(What the task asks): What you give back should match the records word for word.

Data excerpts
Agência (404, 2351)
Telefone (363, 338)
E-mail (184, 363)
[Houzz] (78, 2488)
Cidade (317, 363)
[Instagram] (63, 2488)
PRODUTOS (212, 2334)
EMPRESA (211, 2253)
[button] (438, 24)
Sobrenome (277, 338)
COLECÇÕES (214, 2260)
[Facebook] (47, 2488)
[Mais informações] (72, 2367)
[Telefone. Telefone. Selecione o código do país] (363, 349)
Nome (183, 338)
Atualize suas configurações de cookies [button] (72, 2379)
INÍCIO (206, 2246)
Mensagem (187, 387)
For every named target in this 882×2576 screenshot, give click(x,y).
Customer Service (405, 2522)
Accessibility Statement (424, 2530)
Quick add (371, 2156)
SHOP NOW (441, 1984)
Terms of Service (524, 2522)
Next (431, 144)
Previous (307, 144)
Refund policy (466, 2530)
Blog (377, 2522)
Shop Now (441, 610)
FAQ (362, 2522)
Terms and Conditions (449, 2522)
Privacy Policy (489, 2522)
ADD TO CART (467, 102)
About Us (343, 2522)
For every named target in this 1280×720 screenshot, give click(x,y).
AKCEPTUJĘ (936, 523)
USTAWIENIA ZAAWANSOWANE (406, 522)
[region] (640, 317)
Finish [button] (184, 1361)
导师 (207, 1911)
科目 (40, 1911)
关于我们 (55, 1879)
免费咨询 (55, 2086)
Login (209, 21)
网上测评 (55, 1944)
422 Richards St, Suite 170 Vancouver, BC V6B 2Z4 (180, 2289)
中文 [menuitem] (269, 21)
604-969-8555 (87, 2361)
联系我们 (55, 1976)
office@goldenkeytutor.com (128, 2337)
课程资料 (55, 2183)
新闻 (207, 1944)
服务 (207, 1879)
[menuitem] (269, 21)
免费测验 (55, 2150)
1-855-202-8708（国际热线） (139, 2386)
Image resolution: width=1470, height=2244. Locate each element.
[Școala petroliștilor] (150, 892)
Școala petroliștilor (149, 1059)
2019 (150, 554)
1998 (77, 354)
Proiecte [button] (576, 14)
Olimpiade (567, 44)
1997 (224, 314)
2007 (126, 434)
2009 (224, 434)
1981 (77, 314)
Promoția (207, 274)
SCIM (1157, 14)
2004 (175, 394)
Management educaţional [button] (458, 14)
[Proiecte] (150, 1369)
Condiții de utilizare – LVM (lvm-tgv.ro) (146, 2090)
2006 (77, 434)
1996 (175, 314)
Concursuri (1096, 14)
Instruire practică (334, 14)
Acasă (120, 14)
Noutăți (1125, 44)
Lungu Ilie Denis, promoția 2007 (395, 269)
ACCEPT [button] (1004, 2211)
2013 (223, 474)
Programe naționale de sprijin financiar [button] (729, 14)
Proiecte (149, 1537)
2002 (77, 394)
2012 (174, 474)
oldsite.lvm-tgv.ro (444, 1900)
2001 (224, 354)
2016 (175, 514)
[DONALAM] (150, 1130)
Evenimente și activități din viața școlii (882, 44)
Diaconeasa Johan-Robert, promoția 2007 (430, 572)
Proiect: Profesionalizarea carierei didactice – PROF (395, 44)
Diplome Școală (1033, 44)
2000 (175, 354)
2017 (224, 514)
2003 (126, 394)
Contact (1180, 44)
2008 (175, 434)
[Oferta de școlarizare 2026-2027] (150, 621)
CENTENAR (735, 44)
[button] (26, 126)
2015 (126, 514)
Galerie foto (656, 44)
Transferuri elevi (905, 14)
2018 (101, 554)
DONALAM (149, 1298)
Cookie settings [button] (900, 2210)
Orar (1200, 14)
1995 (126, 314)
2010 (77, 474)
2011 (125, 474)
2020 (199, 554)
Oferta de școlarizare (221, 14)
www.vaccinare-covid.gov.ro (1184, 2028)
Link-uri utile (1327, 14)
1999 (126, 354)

(Exercise output):
Agência (404, 2351)
Telefone (363, 338)
E-mail (184, 363)
[Houzz] (78, 2488)
Cidade (317, 363)
[Instagram] (63, 2488)
PRODUTOS (212, 2334)
EMPRESA (211, 2253)
[button] (438, 24)
Sobrenome (277, 338)
COLECÇÕES (214, 2260)
[Facebook] (47, 2488)
[Mais informações] (72, 2367)
[Telefone. Telefone. Selecione o código do país] (363, 349)
Nome (183, 338)
Atualize suas configurações de cookies [button] (72, 2379)
INÍCIO (206, 2246)
Mensagem (187, 387)
For every named target in this 882×2576 screenshot, give click(x,y).
Customer Service (405, 2522)
Accessibility Statement (424, 2530)
Quick add (371, 2156)
SHOP NOW (441, 1984)
Terms of Service (524, 2522)
Next (431, 144)
Previous (307, 144)
Refund policy (466, 2530)
Blog (377, 2522)
Shop Now (441, 610)
FAQ (362, 2522)
Terms and Conditions (449, 2522)
Privacy Policy (489, 2522)
ADD TO CART (467, 102)
About Us (343, 2522)
For every named target in this 1280×720 screenshot, give click(x,y).
AKCEPTUJĘ (936, 523)
USTAWIENIA ZAAWANSOWANE (406, 522)
[region] (640, 317)
Finish [button] (184, 1361)
导师 (207, 1911)
科目 (40, 1911)
关于我们 (55, 1879)
免费咨询 (55, 2086)
Login (209, 21)
网上测评 (55, 1944)
422 Richards St, Suite 170 Vancouver, BC V6B 2Z4 (180, 2289)
中文 [menuitem] (269, 21)
604-969-8555 (87, 2361)
联系我们 (55, 1976)
office@goldenkeytutor.com (128, 2337)
课程资料 (55, 2183)
新闻 (207, 1944)
服务 (207, 1879)
[menuitem] (269, 21)
免费测验 (55, 2150)
1-855-202-8708（国际热线） (139, 2386)
Image resolution: width=1470, height=2244. Locate each element.
[Școala petroliștilor] (150, 892)
Școala petroliștilor (149, 1059)
2019 (150, 554)
1998 (77, 354)
Proiecte [button] (576, 14)
Olimpiade (567, 44)
1997 (224, 314)
2007 (126, 434)
2009 (224, 434)
1981 (77, 314)
Promoția (207, 274)
SCIM (1157, 14)
2004 (175, 394)
Management educaţional [button] (458, 14)
[Proiecte] (150, 1369)
Condiții de utilizare – LVM (lvm-tgv.ro) (146, 2090)
2006 (77, 434)
1996 (175, 314)
Concursuri (1096, 14)
Instruire practică (334, 14)
Acasă (120, 14)
Noutăți (1125, 44)
Lungu Ilie Denis, promoția 2007 (395, 269)
ACCEPT [button] (1004, 2211)
2013 (223, 474)
Programe naționale de sprijin financiar [button] (729, 14)
Proiecte (149, 1537)
2002 (77, 394)
2012 (174, 474)
oldsite.lvm-tgv.ro (444, 1900)
2001 (224, 354)
2016 (175, 514)
[DONALAM] (150, 1130)
Evenimente și activități din viața școlii (882, 44)
Diaconeasa Johan-Robert, promoția 2007 (430, 572)
Proiect: Profesionalizarea carierei didactice – PROF (395, 44)
Diplome Școală (1033, 44)
2000 (175, 354)
2017 (224, 514)
2003 (126, 394)
Contact (1180, 44)
2008 (175, 434)
[Oferta de școlarizare 2026-2027] (150, 621)
CENTENAR (735, 44)
[button] (26, 126)
2015 (126, 514)
Galerie foto (656, 44)
Transferuri elevi (905, 14)
2018 (101, 554)
DONALAM (149, 1298)
Cookie settings [button] (900, 2210)
Orar (1200, 14)
1995 (126, 314)
2010 (77, 474)
2011 (125, 474)
2020 (199, 554)
Oferta de școlarizare (221, 14)
www.vaccinare-covid.gov.ro (1184, 2028)
Link-uri utile (1327, 14)
1999 (126, 354)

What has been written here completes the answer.